HOW TO COMPLETE THIS TASK => Return every line below in which "each" appears.

RECORDS =>
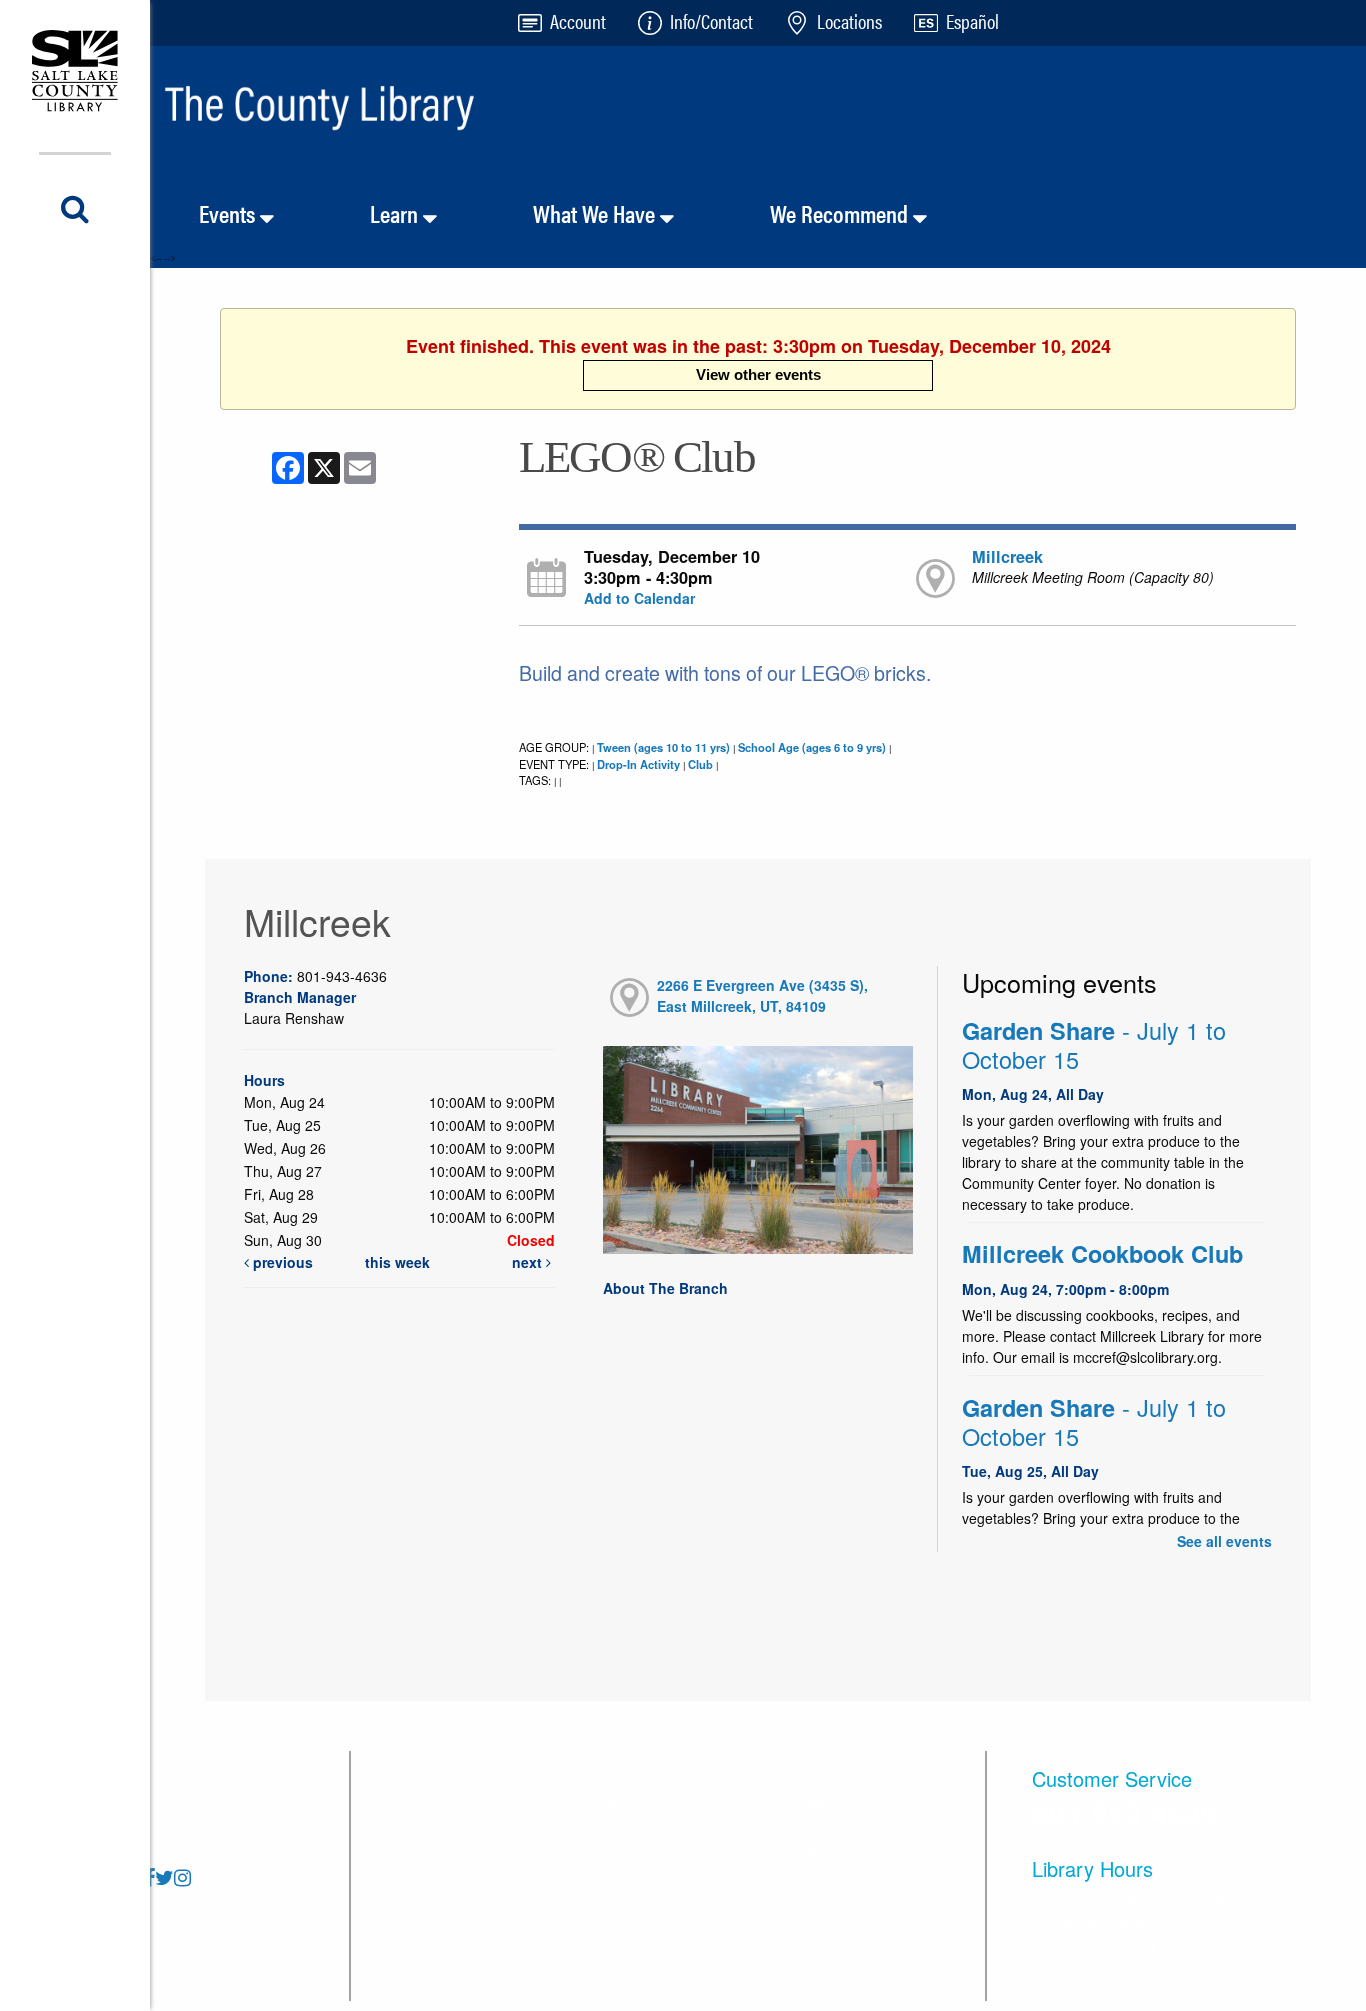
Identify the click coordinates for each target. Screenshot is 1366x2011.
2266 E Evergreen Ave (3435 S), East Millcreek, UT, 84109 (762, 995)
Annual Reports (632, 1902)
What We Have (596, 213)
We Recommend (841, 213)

* * *

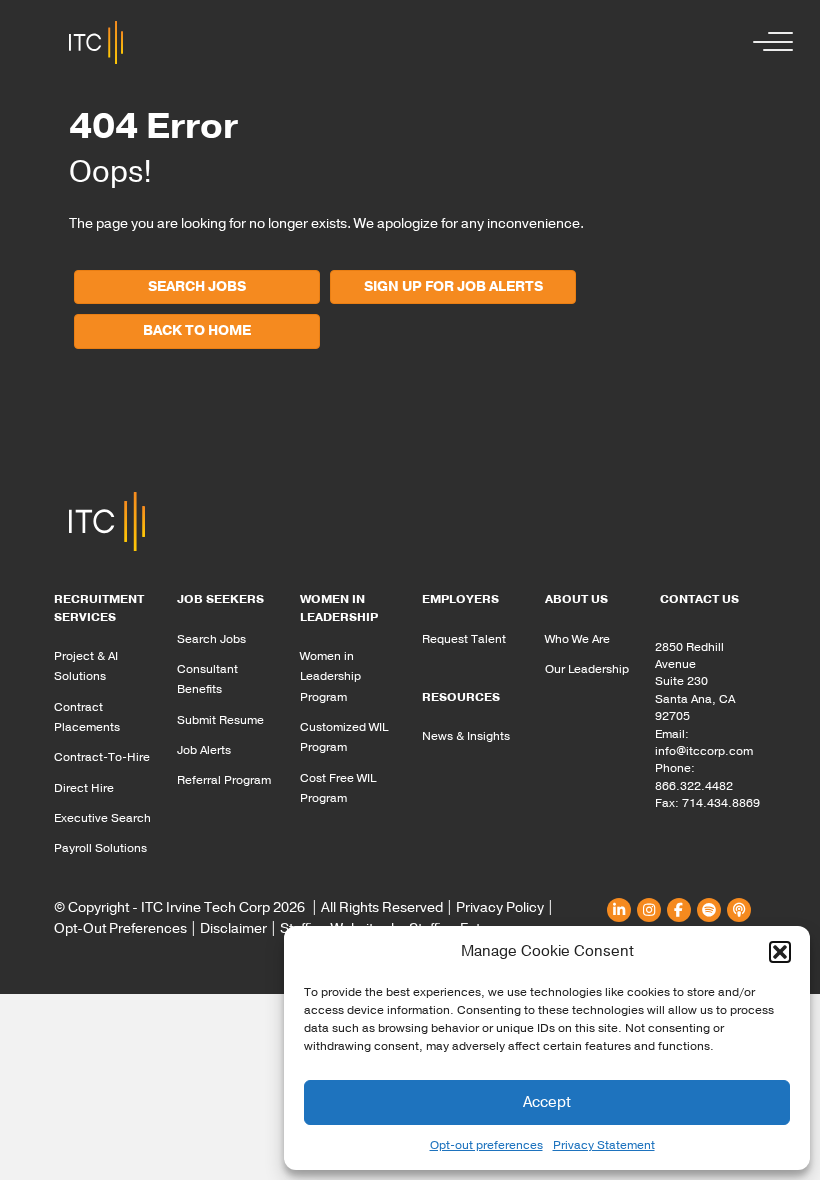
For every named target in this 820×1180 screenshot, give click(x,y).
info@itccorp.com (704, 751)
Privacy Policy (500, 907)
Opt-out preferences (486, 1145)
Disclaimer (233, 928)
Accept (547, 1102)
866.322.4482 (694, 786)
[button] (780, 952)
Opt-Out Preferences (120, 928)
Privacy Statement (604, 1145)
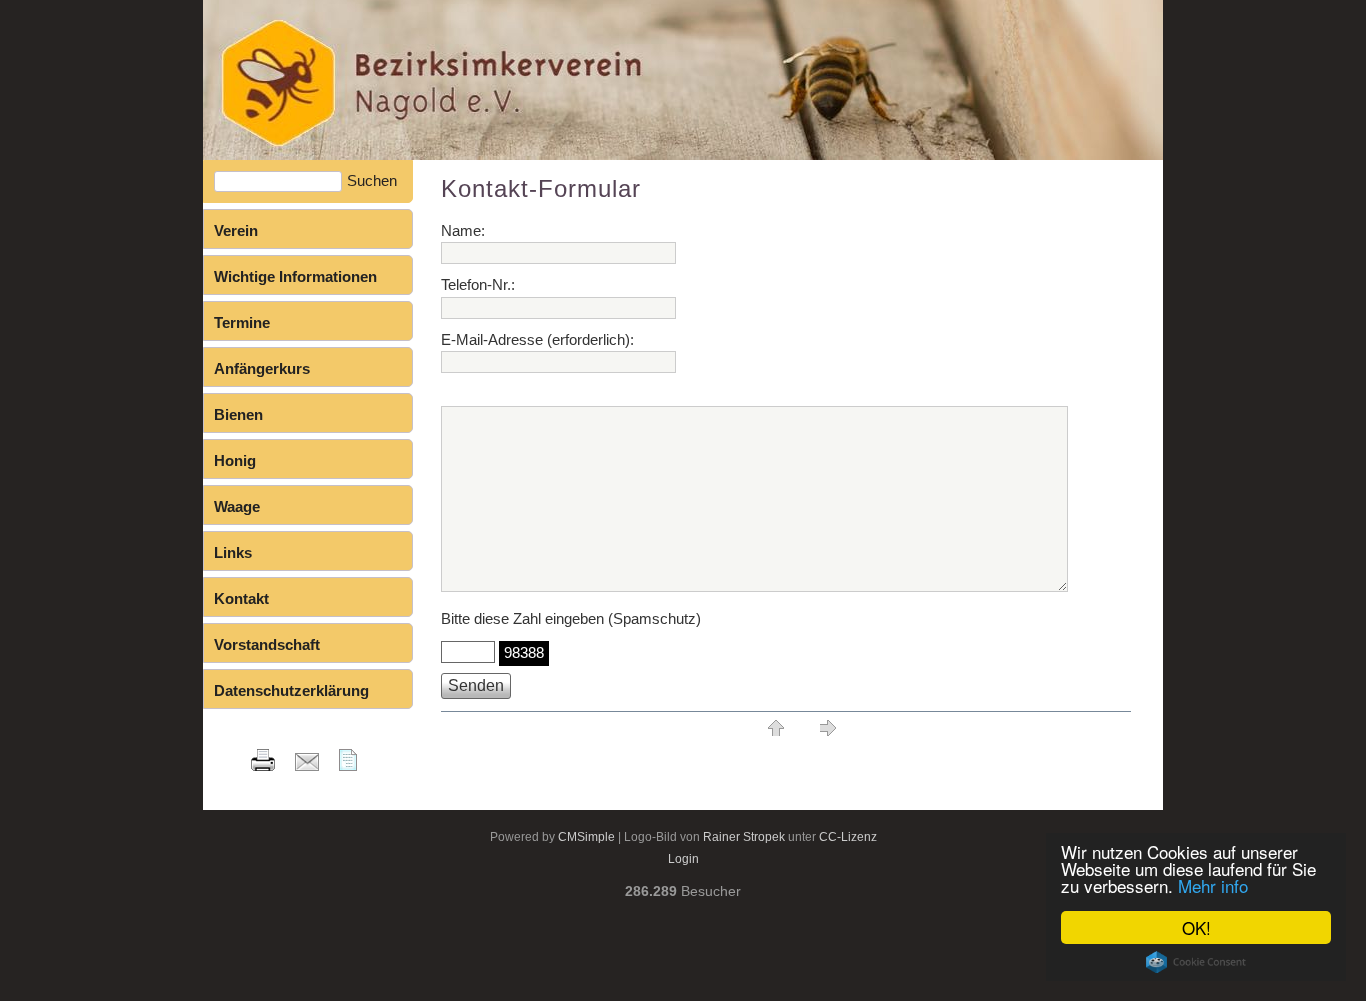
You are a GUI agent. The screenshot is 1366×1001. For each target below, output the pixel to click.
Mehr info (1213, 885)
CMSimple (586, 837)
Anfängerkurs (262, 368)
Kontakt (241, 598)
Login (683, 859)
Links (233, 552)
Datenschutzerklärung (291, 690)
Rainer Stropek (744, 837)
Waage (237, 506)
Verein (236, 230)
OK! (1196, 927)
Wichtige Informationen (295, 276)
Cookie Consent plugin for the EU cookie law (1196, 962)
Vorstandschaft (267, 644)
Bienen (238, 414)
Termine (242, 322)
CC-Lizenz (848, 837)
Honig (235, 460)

* * *

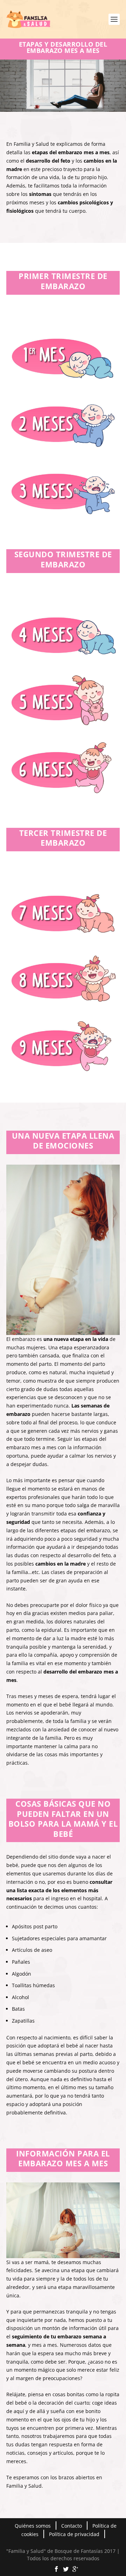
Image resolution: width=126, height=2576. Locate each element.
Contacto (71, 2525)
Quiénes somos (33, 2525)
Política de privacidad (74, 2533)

SOLUTION TO THIS PROBLEM =>
Identify the click coordinates for each target. Screenshot is 1366x2011.
You are a GUI agent. The screenshot is 1366×1001. For each target below, output the pixel to click.
Image resolution: width=126, height=2576. Locate each element.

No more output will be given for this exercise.